Hello
I've never posted before so here goes:
I have a Home Hub 5, BT infinity and Mini WiFi Home hotspot 500 kits. When I initially set these up it automatically set them up as two diferent networks, which is standard I believe. I somehow (no idea how I did it now) changed the network name of the hotspots to 'HOUSE'. This gave us a 'HOUSE' WiFi signal & a 'Home Hub 5' signal. Annoyingly our printer only picks up the 'BT home' signal, whilst laptop etc 'HOUSE'. So today, I cloned the hotspots to be the same SSID as the Home Hub 5 (with the help of BT support). However, the 'HOUSE' signal remains strong and I've no idea if the hotspots have properly cloned or not.
When I go to homehub.home and check the home network not a lot makes sense. There is no mention of which SSID the hotspots are aligned to etc.
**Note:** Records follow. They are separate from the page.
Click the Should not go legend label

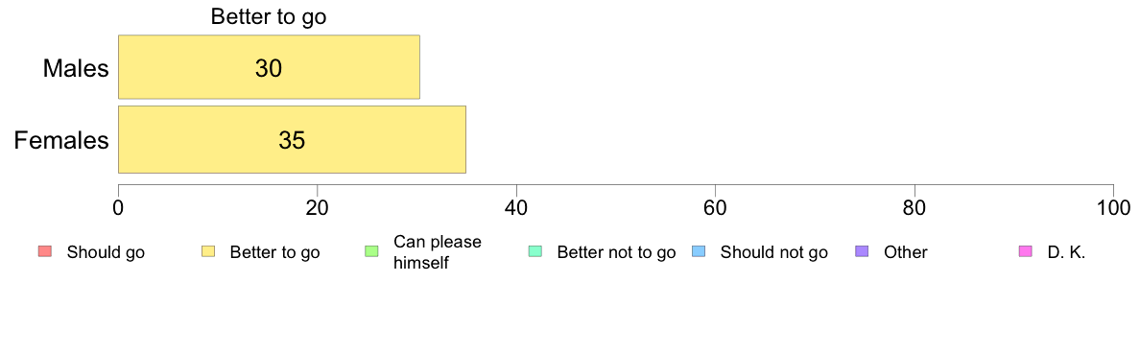click(x=774, y=253)
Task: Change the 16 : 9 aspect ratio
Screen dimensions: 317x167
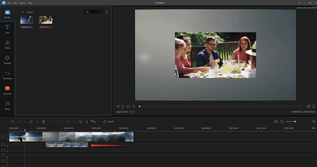Action: 132,112
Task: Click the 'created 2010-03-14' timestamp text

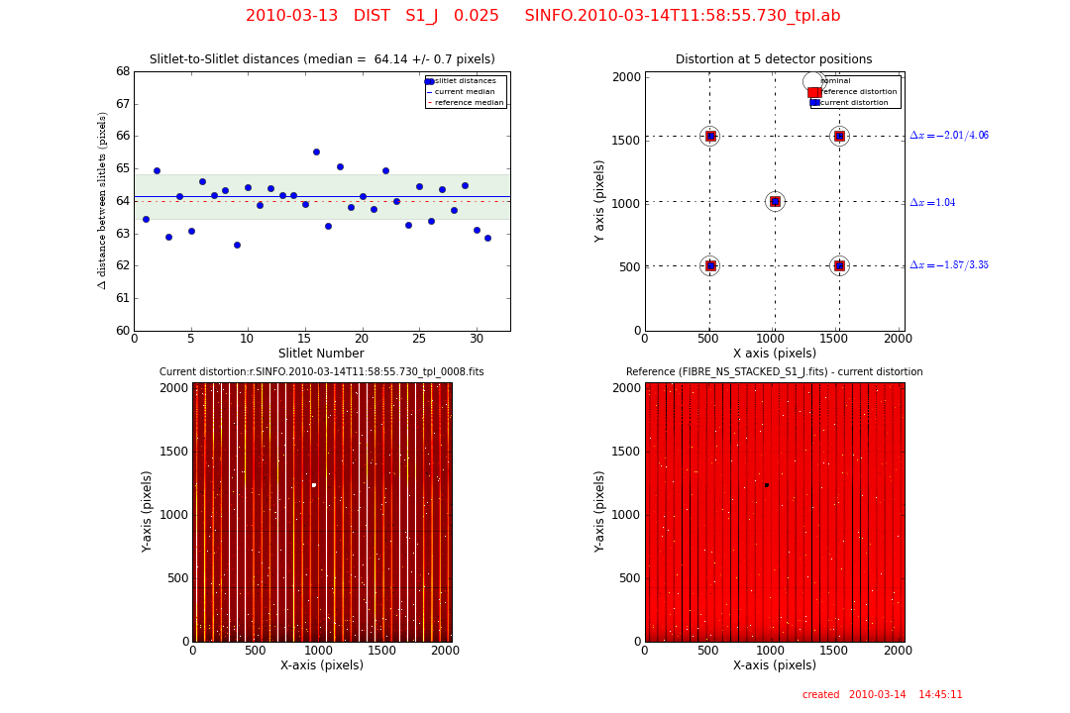Action: click(882, 695)
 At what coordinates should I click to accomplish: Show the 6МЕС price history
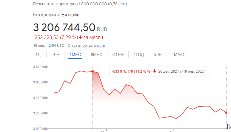(96, 55)
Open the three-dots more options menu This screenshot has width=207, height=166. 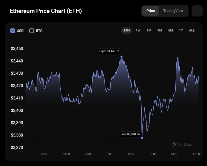[197, 11]
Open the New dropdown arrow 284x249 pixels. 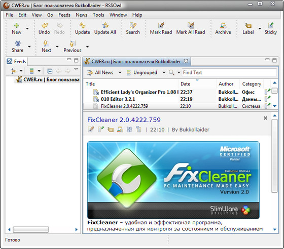tap(27, 28)
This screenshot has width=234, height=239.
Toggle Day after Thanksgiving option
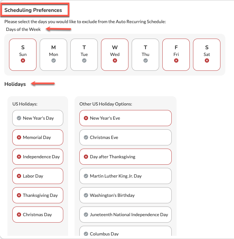tap(126, 157)
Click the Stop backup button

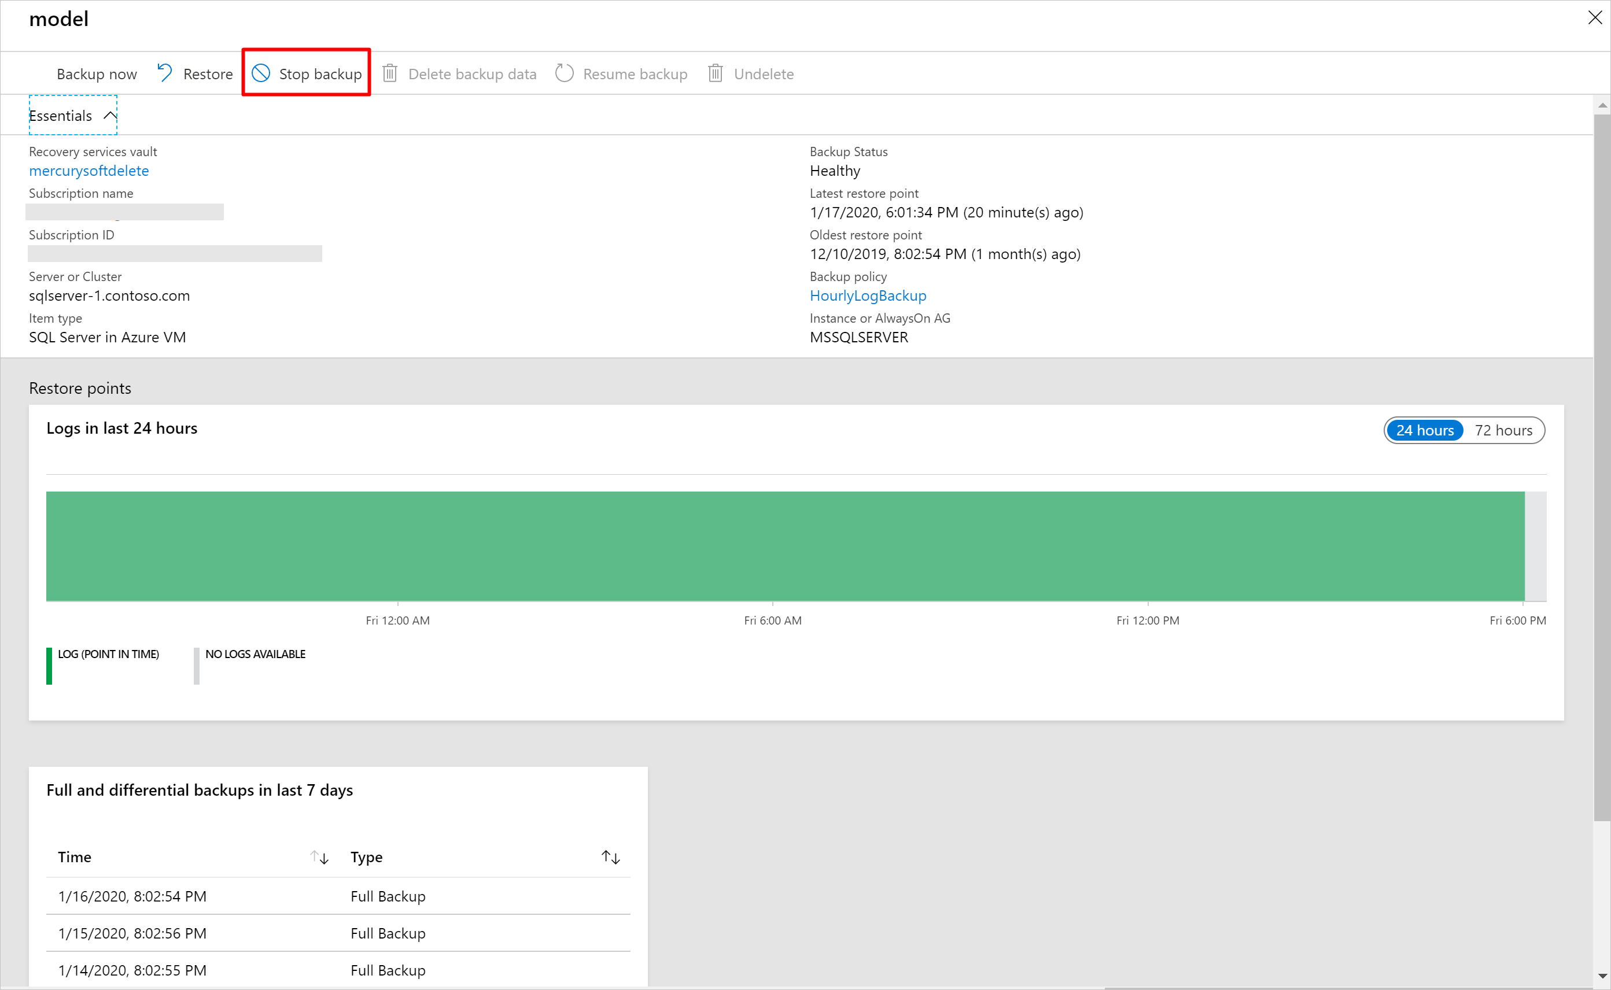304,73
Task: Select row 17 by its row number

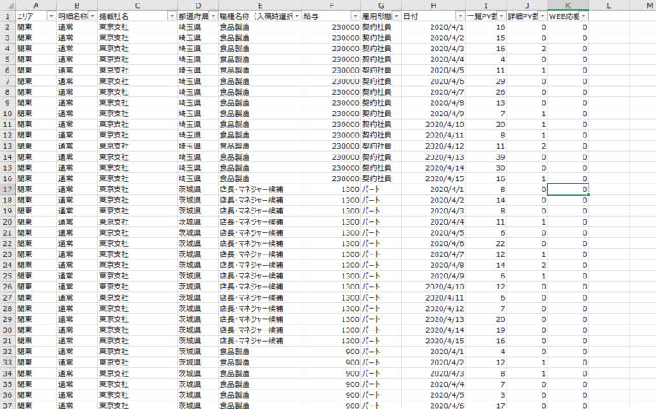Action: [x=7, y=189]
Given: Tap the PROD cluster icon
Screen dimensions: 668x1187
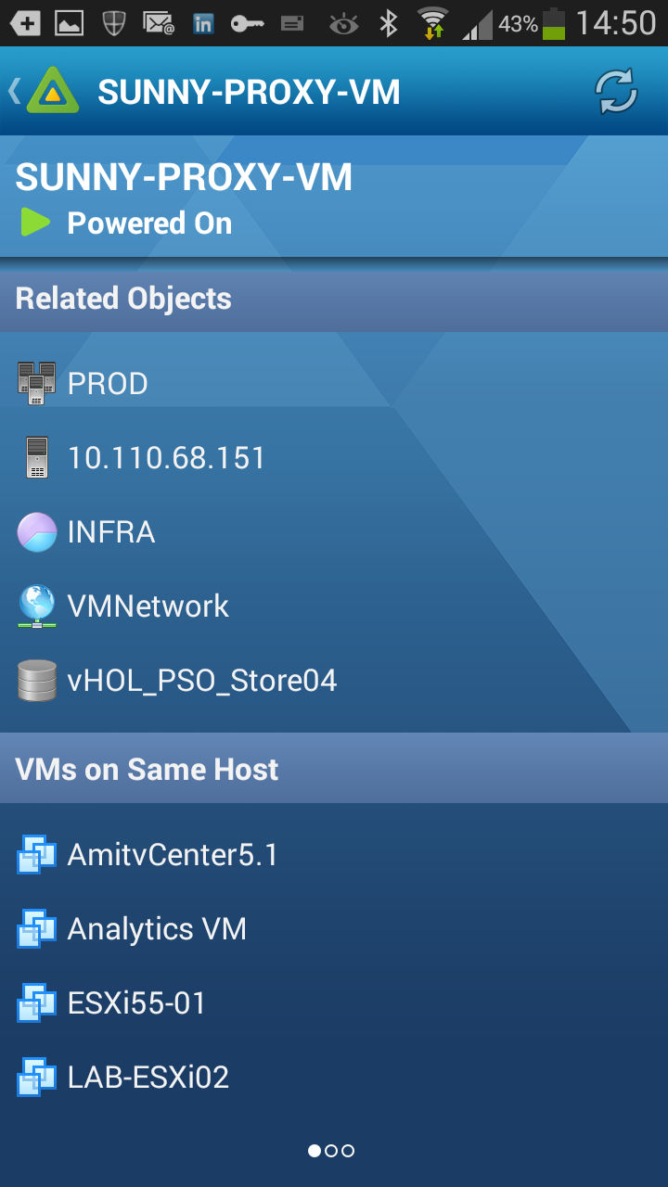Looking at the screenshot, I should point(37,384).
How do I get rid of the 'HOUSE' SSID name please & how to ensure that they are all cloned to the HH5 with the HH5 SSID and password please?
Huge huge thanks
Just to add that the 'HOUSE' signal has the same IP address, subnet mask, router, DNS numbers as the 'HomeHub5' according to my iphone. Not that I have a clue what those numbers mean or if it is relevant or not.
Thanks!
I have several hotspots & have tried entering the IPs in the browser but just says unavailable. I did change my SSID to 'HOUSE' before (cant recall how) & I now want to change it back as trying to clone the hotspots now. Cant seem to do this as still getting strong 'HOUSE' signal and weak 'home hub' signal.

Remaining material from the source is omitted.